### Exercise aim
Beginning with the line that has "This screenshot has width=1164, height=795.", write out each line down to the end of the records below exactly, and include no pictures.

### Data records
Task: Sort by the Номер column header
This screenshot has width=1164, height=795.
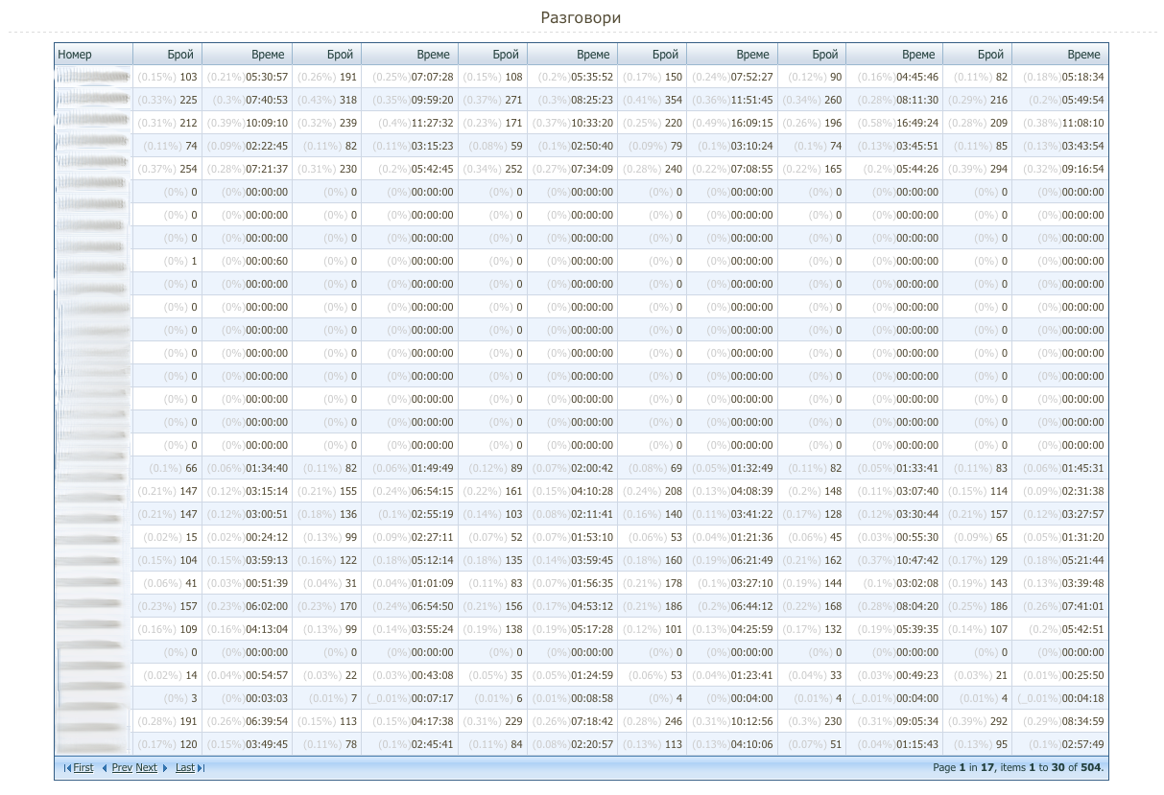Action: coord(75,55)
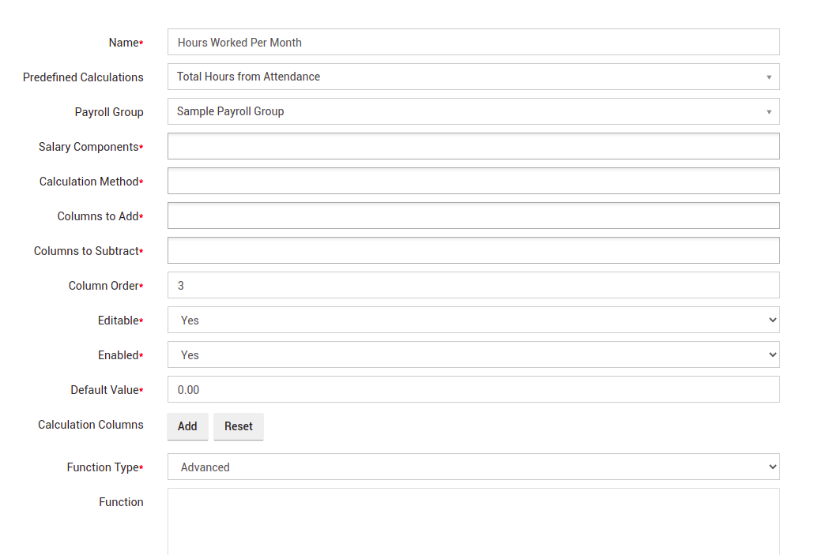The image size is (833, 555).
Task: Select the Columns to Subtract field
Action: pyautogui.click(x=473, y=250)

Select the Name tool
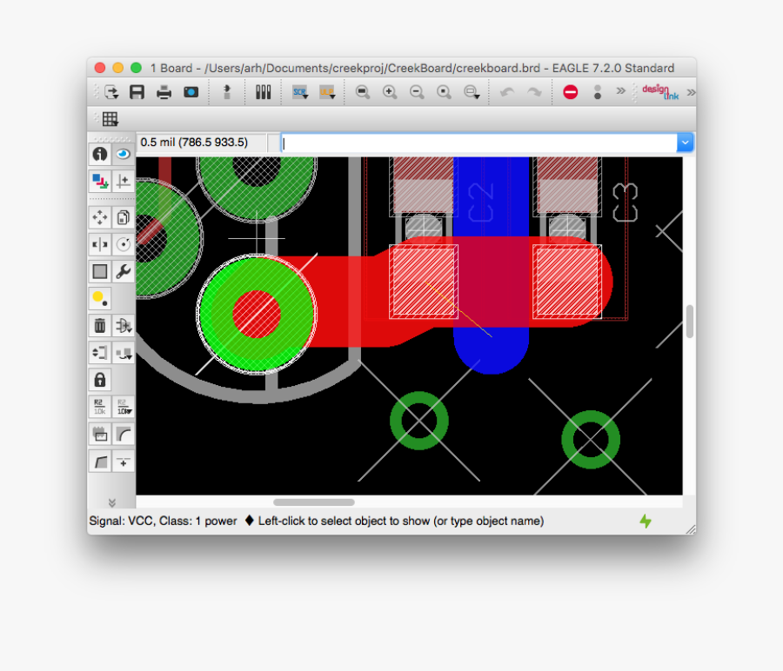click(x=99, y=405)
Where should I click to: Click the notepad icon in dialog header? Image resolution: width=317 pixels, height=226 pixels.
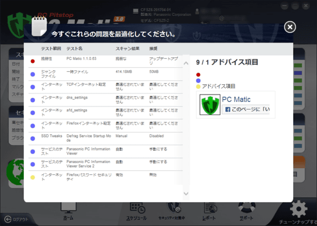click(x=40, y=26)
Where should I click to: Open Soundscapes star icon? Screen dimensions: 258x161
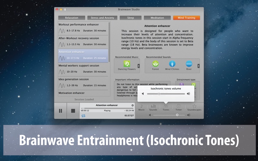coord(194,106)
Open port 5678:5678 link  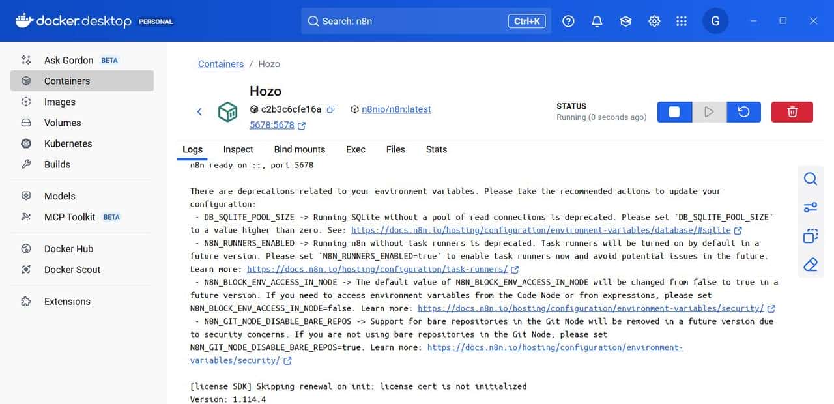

### Answer to this task
This screenshot has width=1164, height=795.
Action: coord(75,55)
The image size is (833, 555).
Task: Select the Columns to Subtract field
Action: pyautogui.click(x=473, y=250)

Select the Name tool
click(x=99, y=405)
Where should I click to: Click the notepad icon in dialog header? Image resolution: width=317 pixels, height=226 pixels.
click(x=40, y=26)
Where should I click to: Open Soundscapes star icon? Screen dimensions: 258x161
coord(194,106)
Open port 5678:5678 link  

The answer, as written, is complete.